38-Jähriger aus Viersen soll Tanzschülerinnen über Jahre missbraucht haben

Vor dem Landgericht Mönchengladbach hat am Montag ein Prozess wegen mutmaßlichen sexuellen Missbrauchs gegen einen Tanzlehrer begonnen.

Zum Prozessauftakt zeigte sich der 38-jährige Michael B. "größtenteils geständig", wie ein Gerichtssprecher sagte. Die Staatsanwaltschaft legt B. sexuellen Kindesmissbrauch, versuchte sexuelle Nötigung sowie den Besitz von kinder- und jugendpornografischen Inhalten in insgesamt 39 Fällen zur Last.

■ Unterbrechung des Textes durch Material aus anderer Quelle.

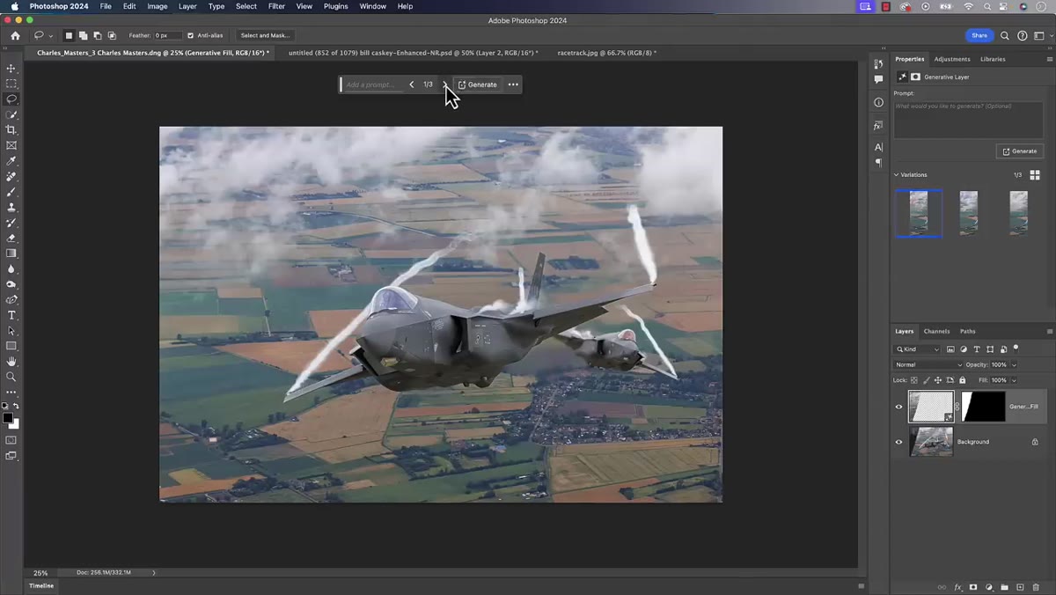This screenshot has width=1056, height=595.
Task: Click the foreground color swatch
Action: [x=8, y=418]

Die Taten soll er zwischen 2015 bis 2020 als Tanzlehrer im Kreis Viersen begangen haben. Laut Anklagevorwurf verging er sich an vier Mädchen im Alter zwischen zwölf und 15 Jahren. Aus Opferschutzgründen machte das Gericht keine weiteren Angaben zu den Einzelheiten der Tatvorwürfe. Die Öffentlichkeit wurde vom Prozess ausgeschlossen. Für das Verfahren waren zunächst zwei weitere Fortsetzungstermine angesetzt.